- _EXERCISE DIRECTIONS_
From the entries, copy out every line in which the word "agent" is found.
── DATA IN THIS EXERCISE
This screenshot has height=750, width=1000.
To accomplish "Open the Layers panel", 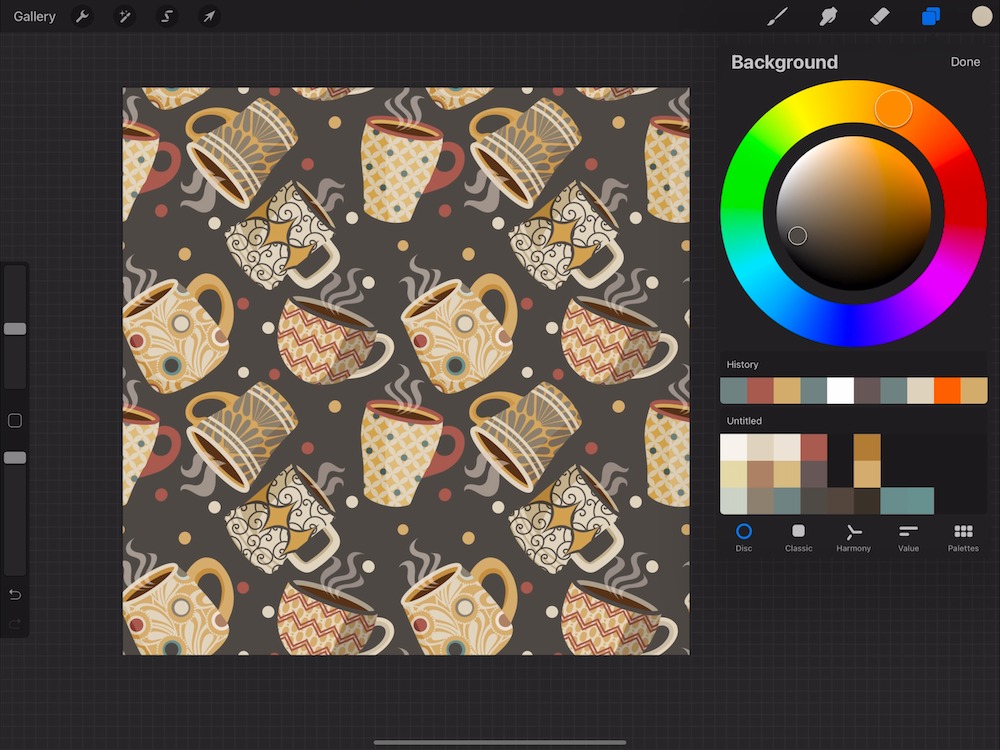I will (x=930, y=17).
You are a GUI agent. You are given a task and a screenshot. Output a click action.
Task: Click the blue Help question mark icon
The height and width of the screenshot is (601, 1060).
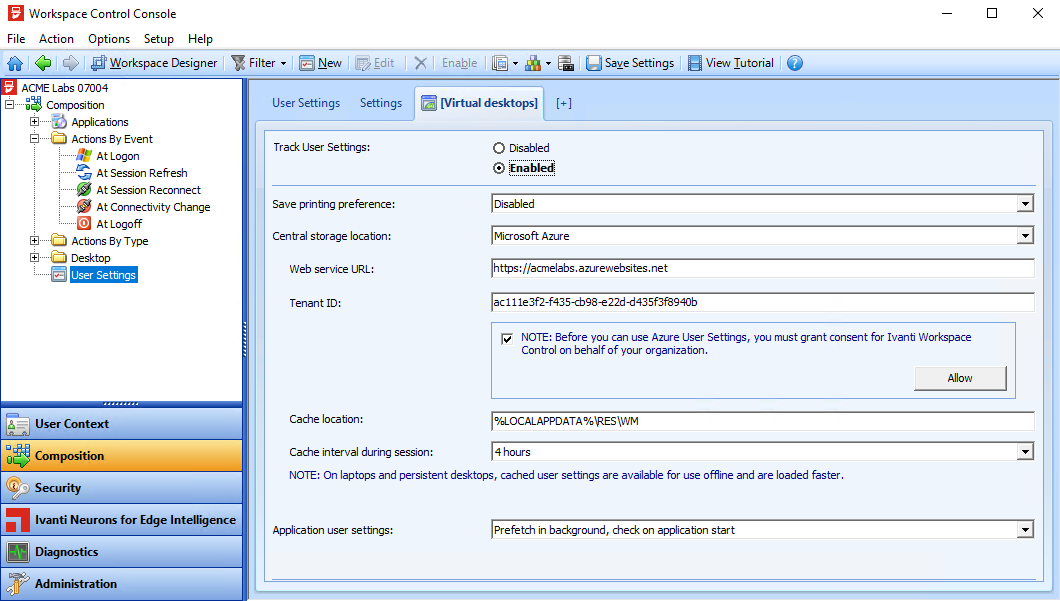coord(795,63)
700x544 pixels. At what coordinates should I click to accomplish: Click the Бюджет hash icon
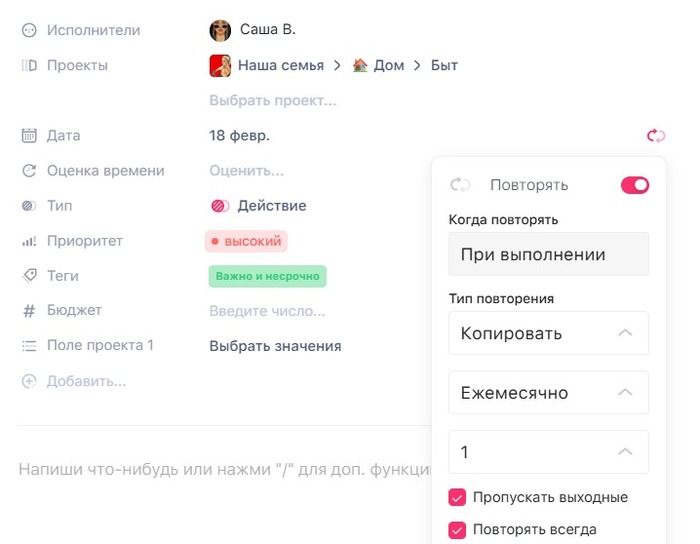[29, 311]
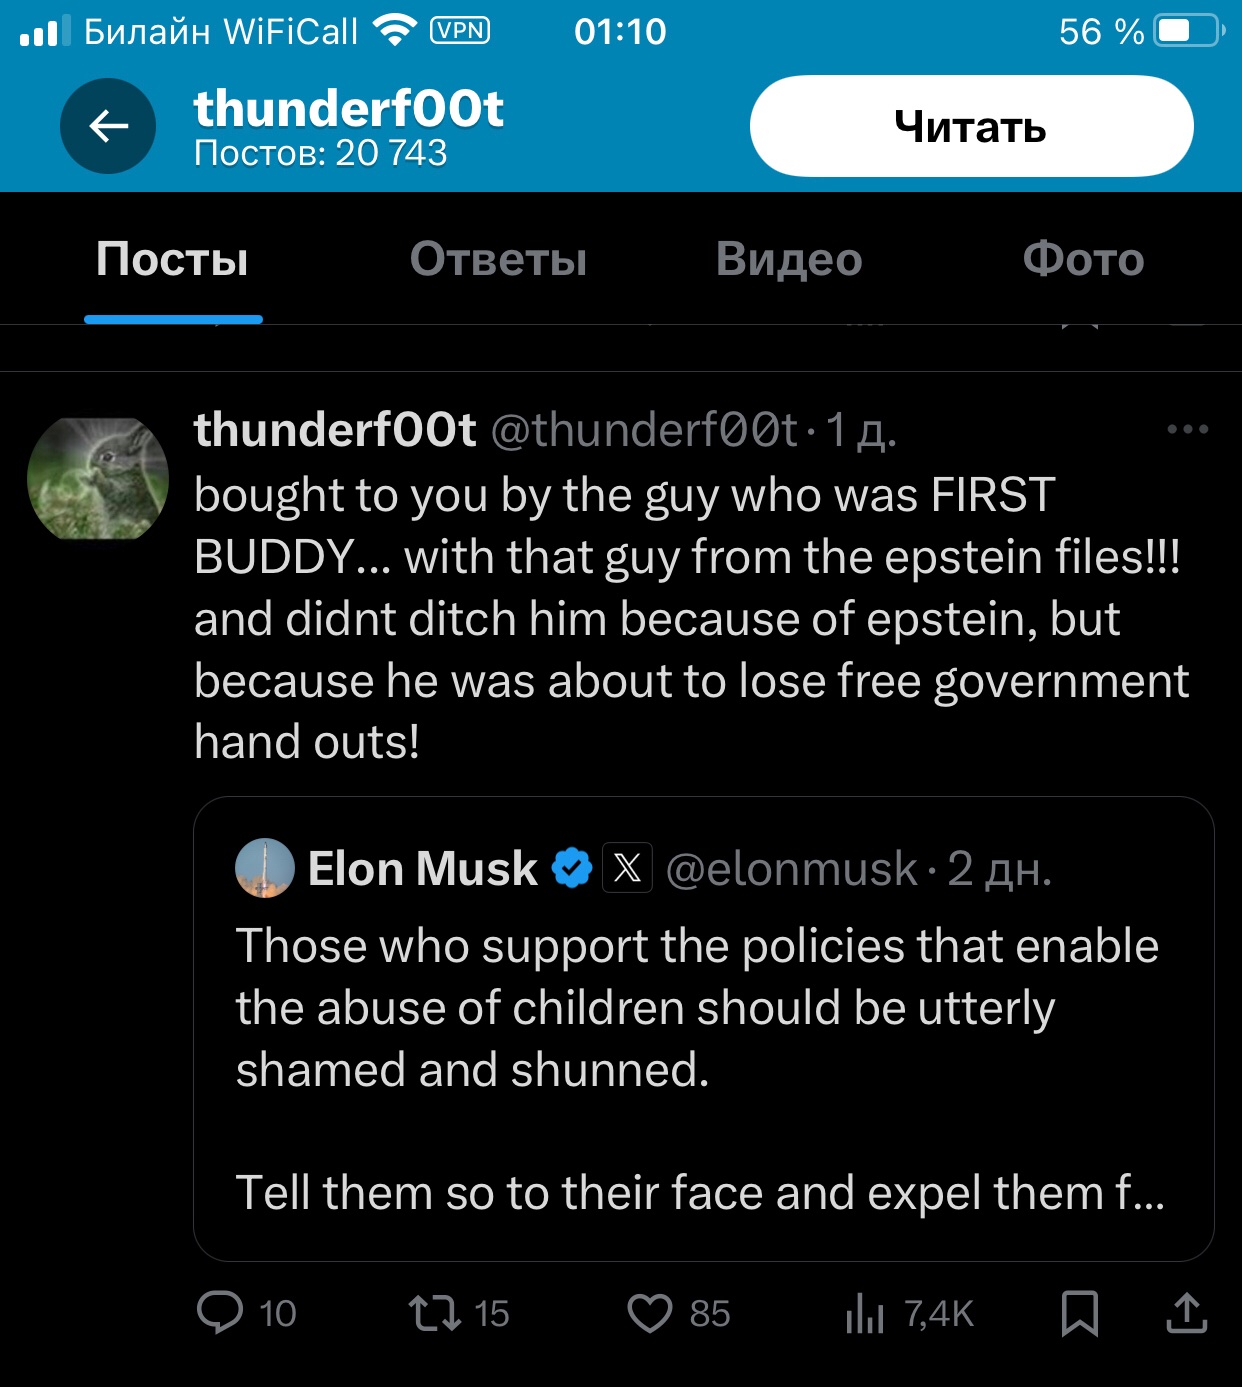Screen dimensions: 1242x1387
Task: Switch to the Видео tab
Action: coord(789,259)
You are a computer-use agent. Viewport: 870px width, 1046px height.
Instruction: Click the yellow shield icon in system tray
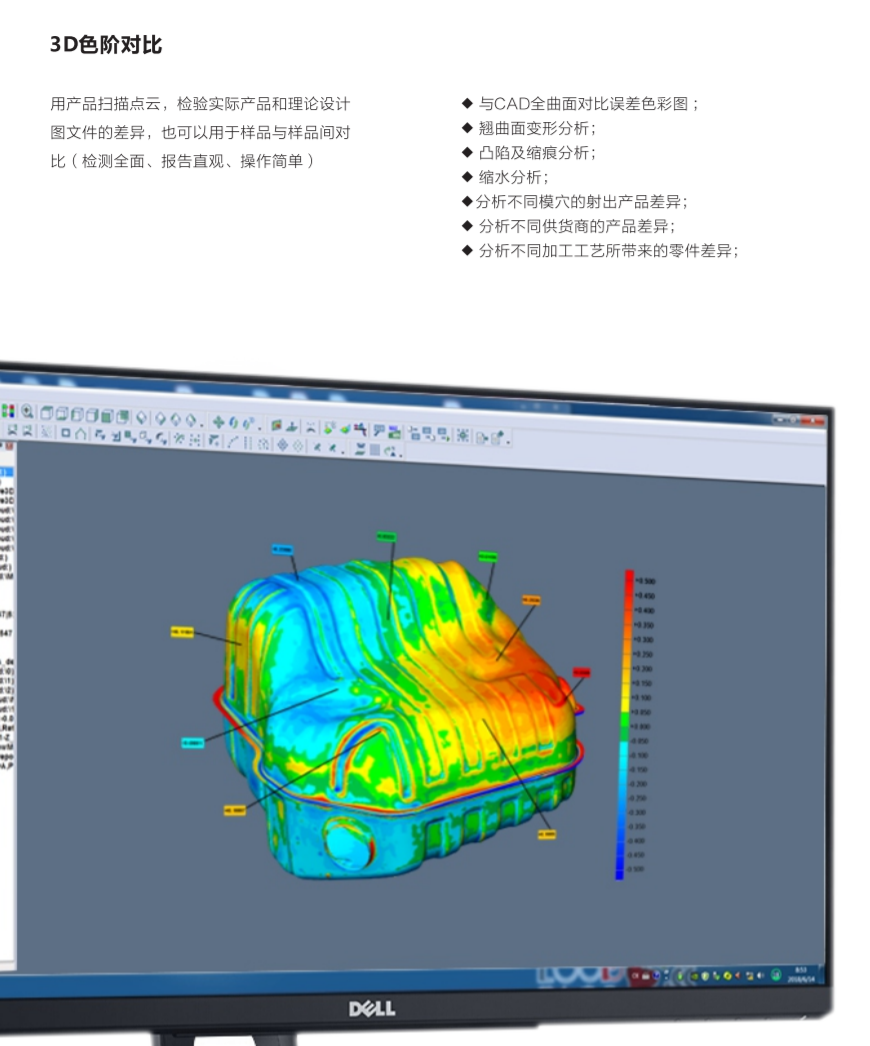pos(704,975)
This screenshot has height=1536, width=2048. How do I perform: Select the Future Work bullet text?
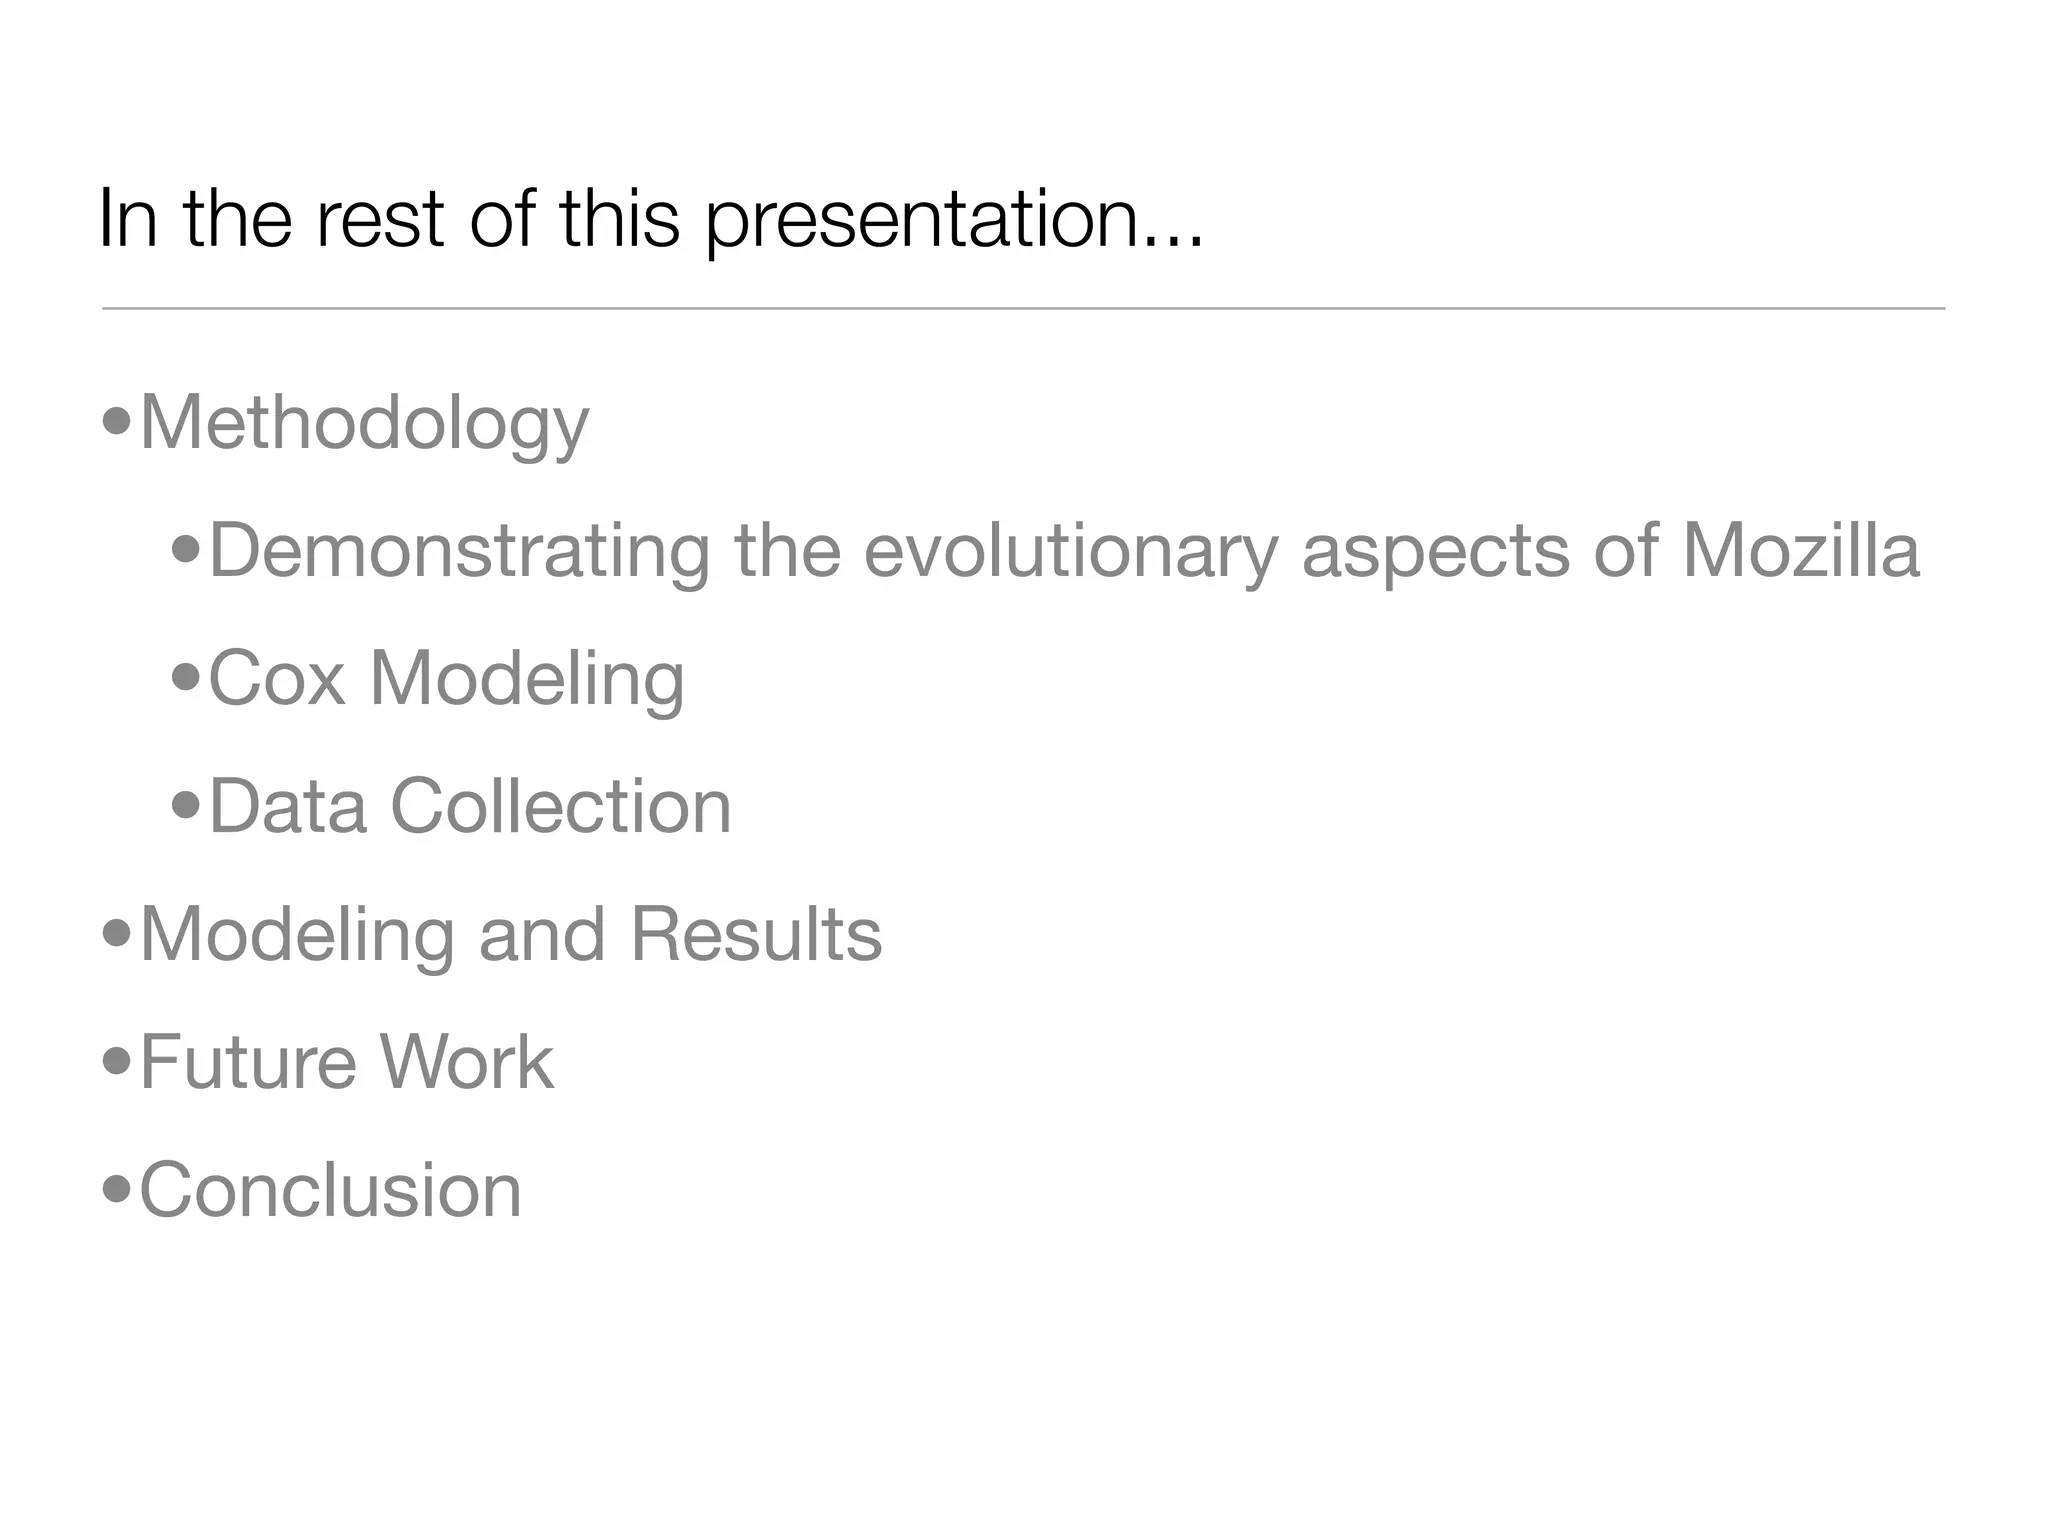coord(346,1062)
────
- _RESPONSE TO THE EXERCISE_
You are a GUI agent. You are given a task and a screenshot. Output a click action.
You are a computer-use agent. Viewport: 870px width, 1046px height.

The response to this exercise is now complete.